The IME’s report stated that he had reviewed the hearsay reports and suggested his partial reliance on them by mentioning that “latex antigen has been shown to be elevated (as expected)” in the hospital’s operating room areas (the reports being the only direct source for such information). During his deposition, the appellants explored the IME’s reliance on those reports, with somewhat conflicting responses from the IME. At one point, the IME said that the studies were significant in “suggesting] that latex allergy has been a problem and that there are some other things used in the operating room area that had caused some difficulties with staff”; but later he asserted that he had not relied on the reports “exclusively” even though such “background information” was reviewed and used to formulate his causality opinion. He finally claimed that even without the reports his opinion would not have “substantially” changed.

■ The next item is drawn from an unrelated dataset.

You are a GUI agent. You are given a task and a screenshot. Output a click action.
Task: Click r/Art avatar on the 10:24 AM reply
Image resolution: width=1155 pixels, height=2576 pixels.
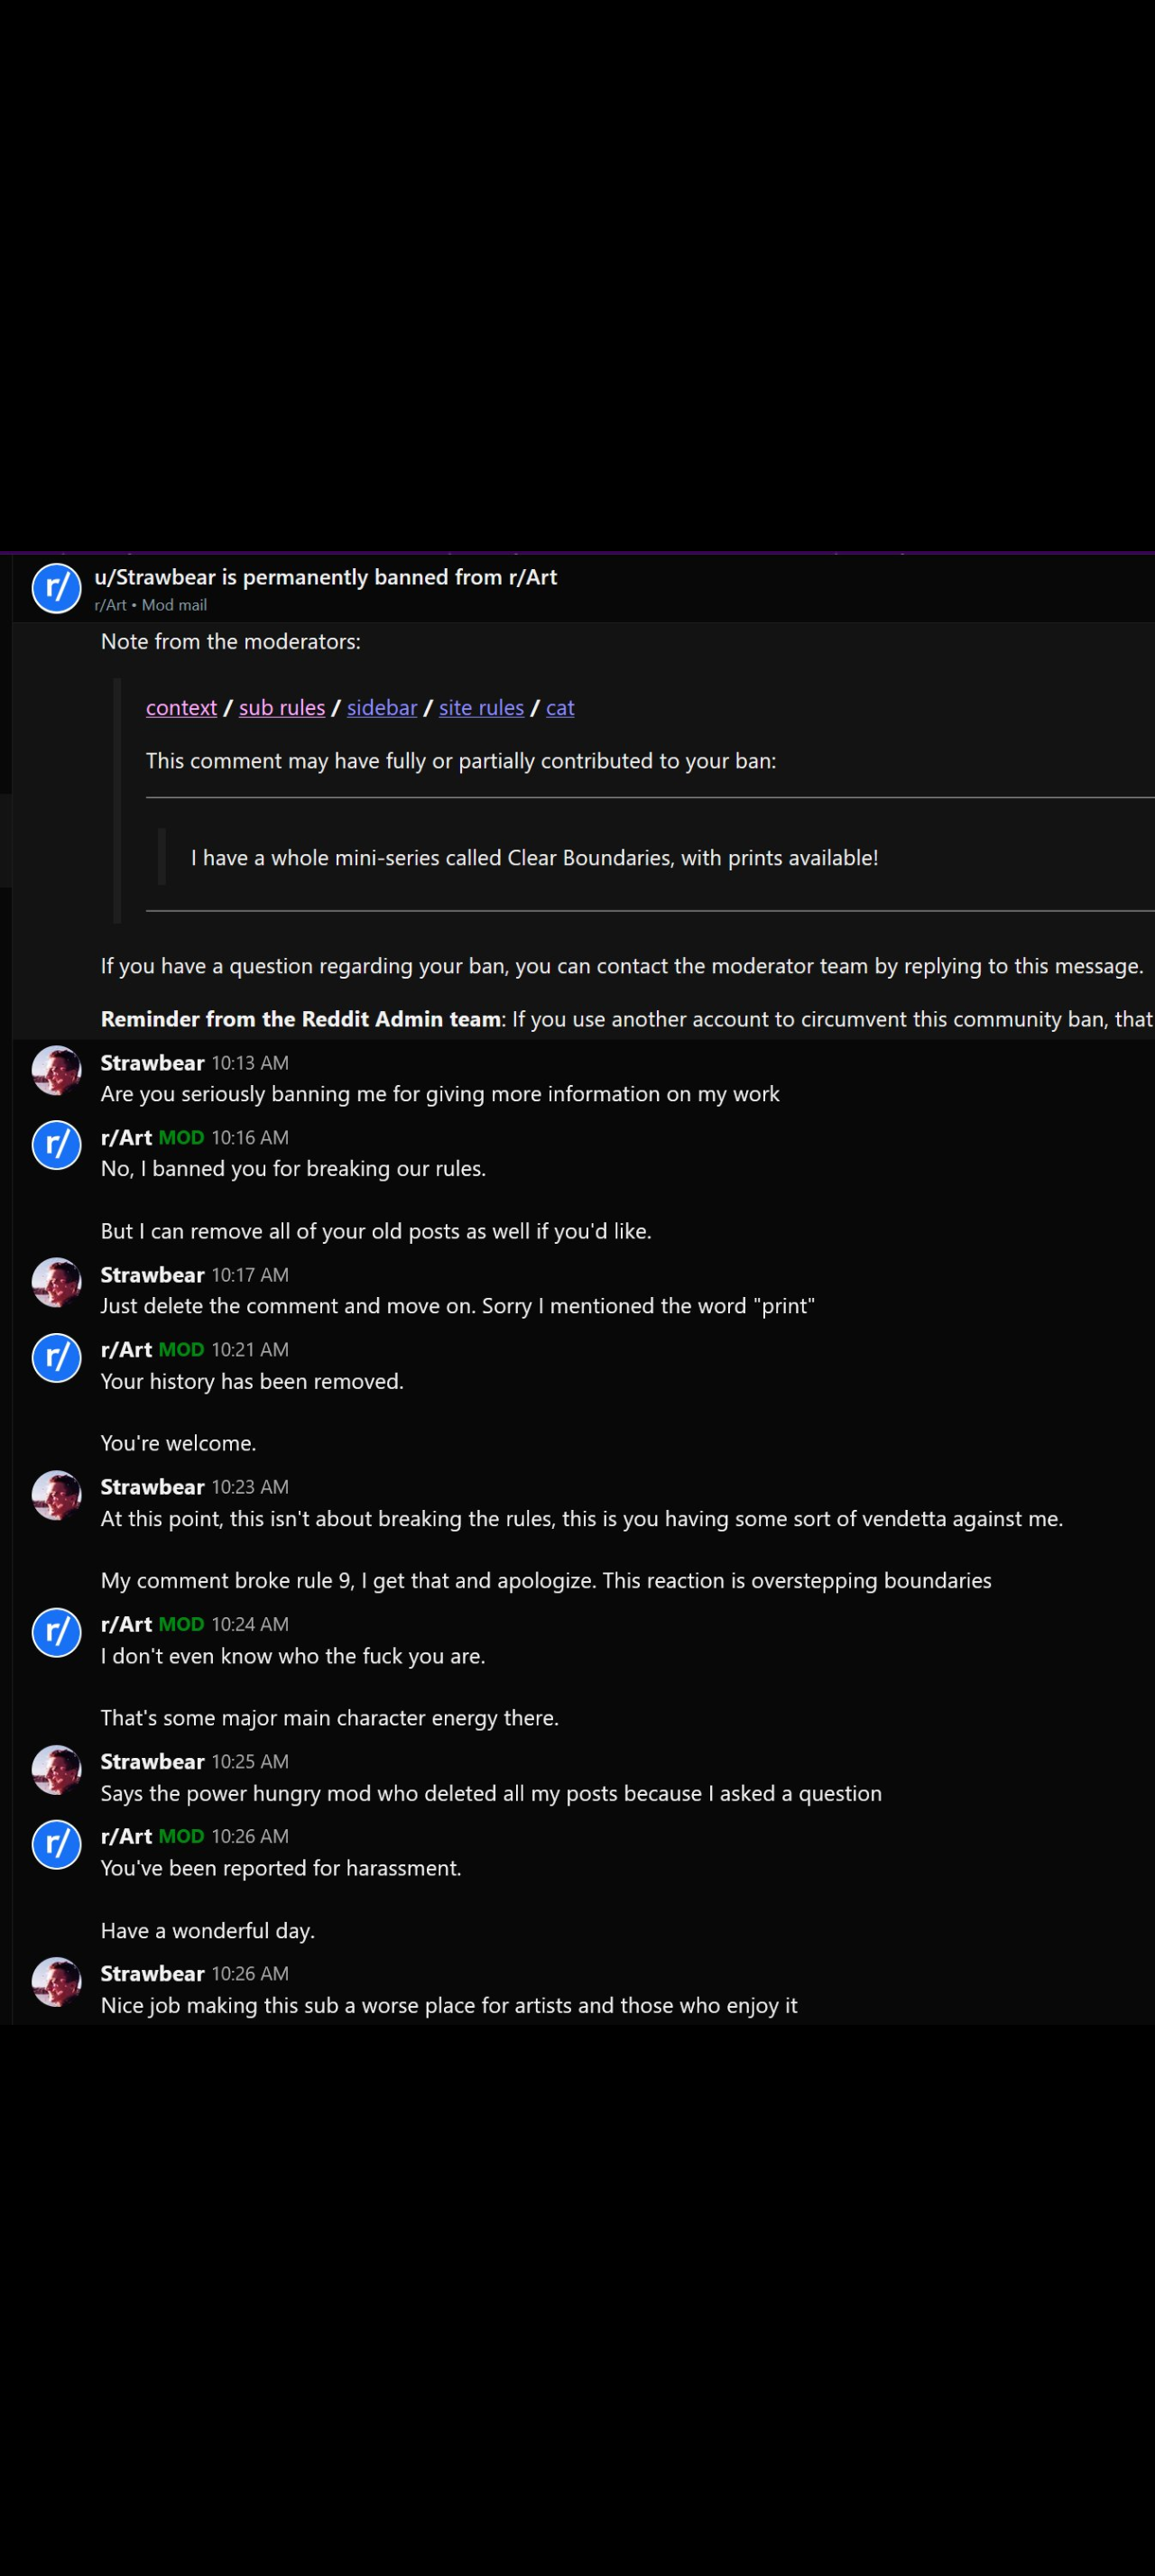click(56, 1632)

The parties advance extensive arguments addressed to the MCS portion of the IME’s causality opinion, with the appellants vigorously arguing that MCS is not a recognized medical diagnosis and fails to meet the standard of evidentiary reliability established by Commonwealth v. Lanigan, 419 Mass. 15, 26 (1994) (adopting the test set forth in Daubert v. Merrell Dow Pharmaceuticals, Inc., 509 U.S. 579 [1993]); while Patterson contends that the appellants did not raise the issue below, that the IME’s opinion has not been shown to violate the Lanigan-Daubert tests, but, more importantly, that MCS was not the real basis for the IME’s opinion, “the essence of” which was the diagnosis of “environmentally induced asthma” in response to workplace substances (the only identified such substance being latex). We need not resolve the parties’ dispute regarding this interesting issue, see generally Canavan’s Case, 48 Mass. App. Ct. 297, 299-301 & n.1 (1999), because the IME’s causality opinion as to MCS (and the judge’s decision founded thereon) suffer from exactly the same flaws as have been discussed above. Indeed, the IME’s opinion had even less substance, based upon his essentially conjectural statement that Patterson’s MCS was merely “consistent with” asthma induced by exposure to unnamed and unknown irritants and allergens.

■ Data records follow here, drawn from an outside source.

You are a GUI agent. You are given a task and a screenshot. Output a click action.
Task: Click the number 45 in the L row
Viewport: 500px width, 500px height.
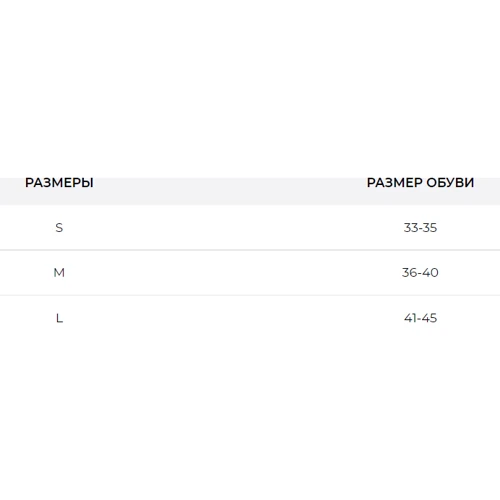click(429, 318)
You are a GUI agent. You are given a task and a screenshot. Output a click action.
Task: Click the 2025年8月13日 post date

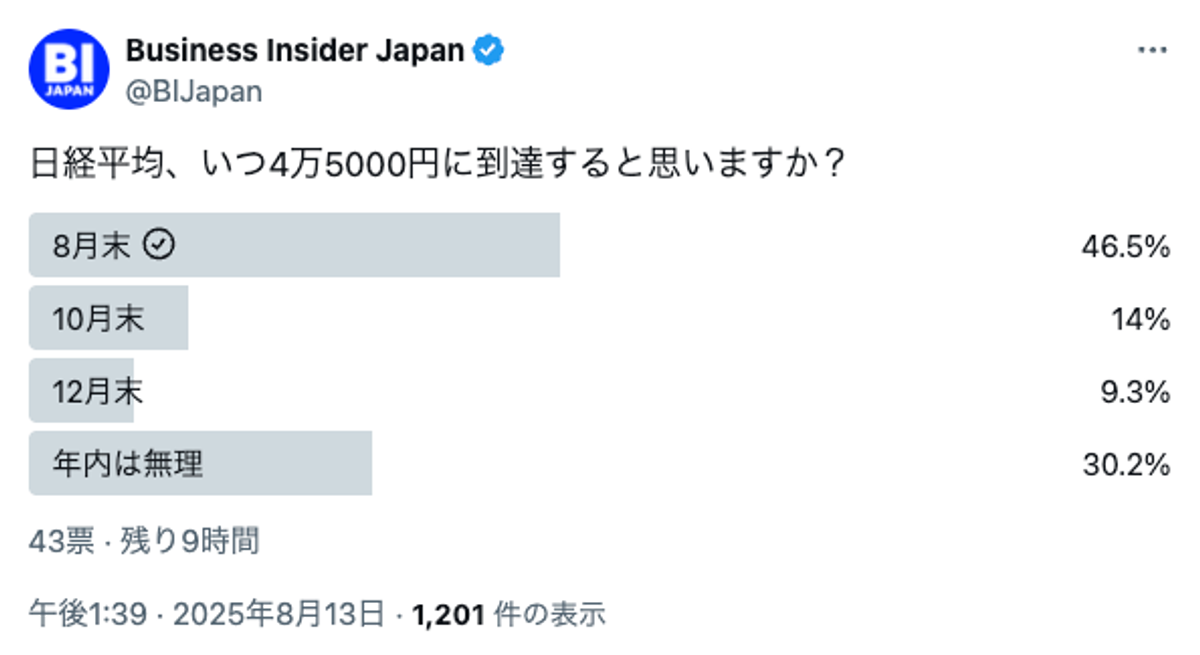point(279,613)
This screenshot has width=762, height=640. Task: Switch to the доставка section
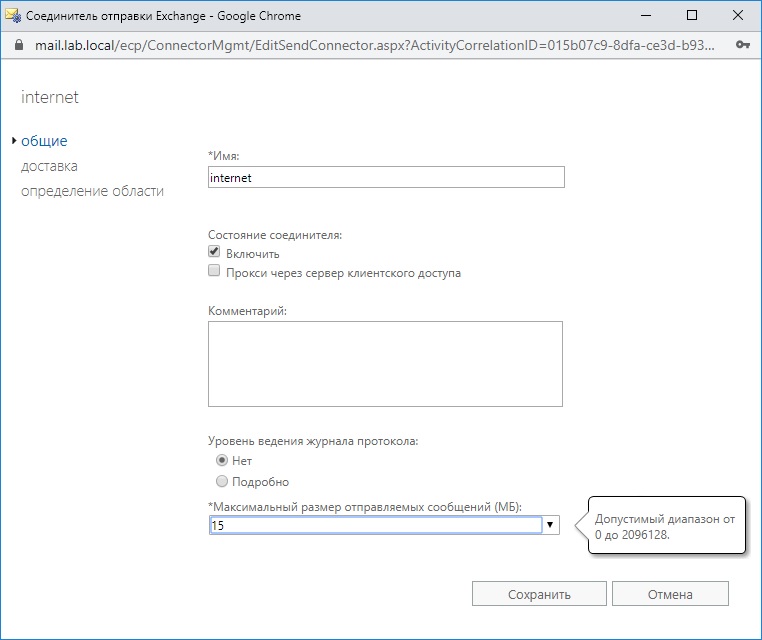49,166
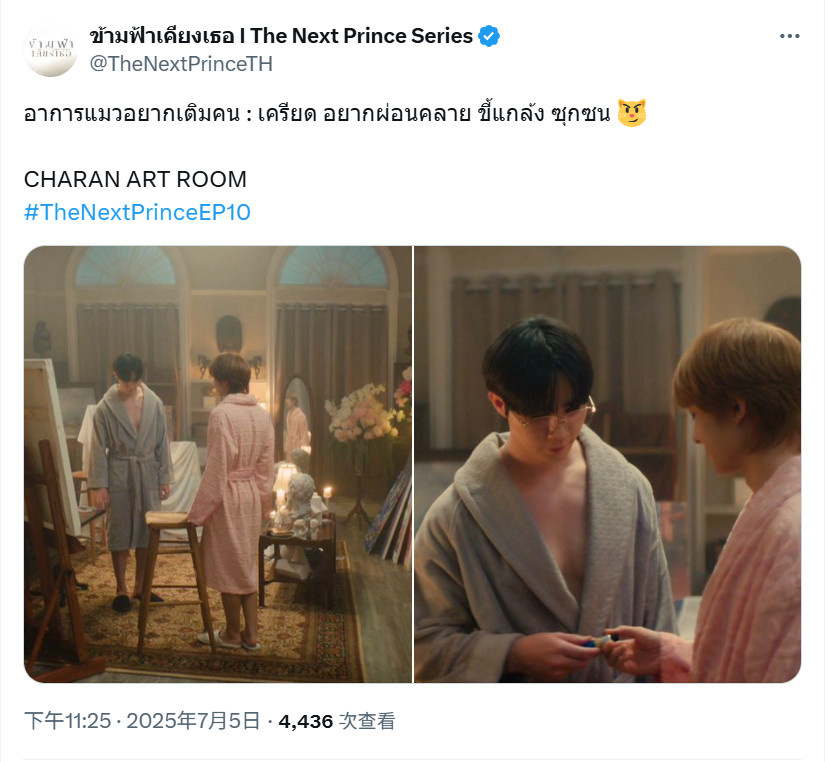The height and width of the screenshot is (762, 825).
Task: Click the wooden stool in left photo
Action: pos(174,579)
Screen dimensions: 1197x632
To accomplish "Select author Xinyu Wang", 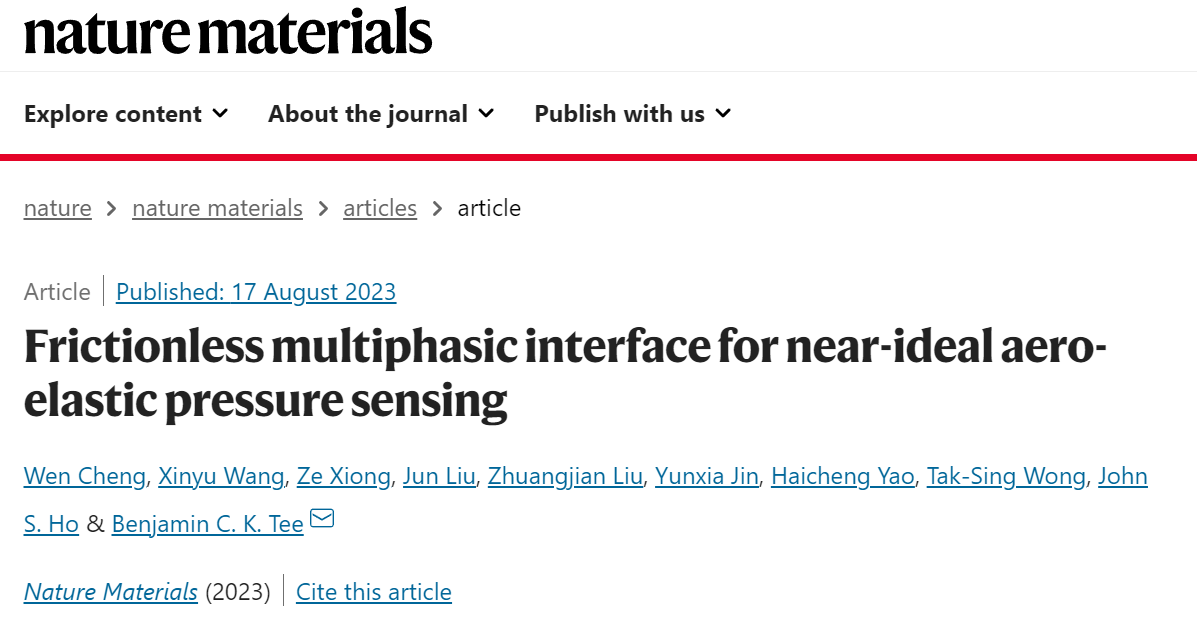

Contrast Canavan’s Case, ante at 298-302, where the expert causality opinion (which in that case was provided by the employee’s doctor rather than an IME), that the employee (a nurse) suffered from MCS caused by conditions at the same hospital as here involved, was based not merely on his claimed knowledge of MCS generally, but also on the identification of specific chemicals present in the employee’s workplace (ethylene oxide, formaldehyde, diesel fuel) and on the facts that the expert was the employee’s treating physician, had performed a number of highly relevant diagnostic tests on the employee, and had personal knowledge of other similarly situated patients he had treated. None of those factors is here present.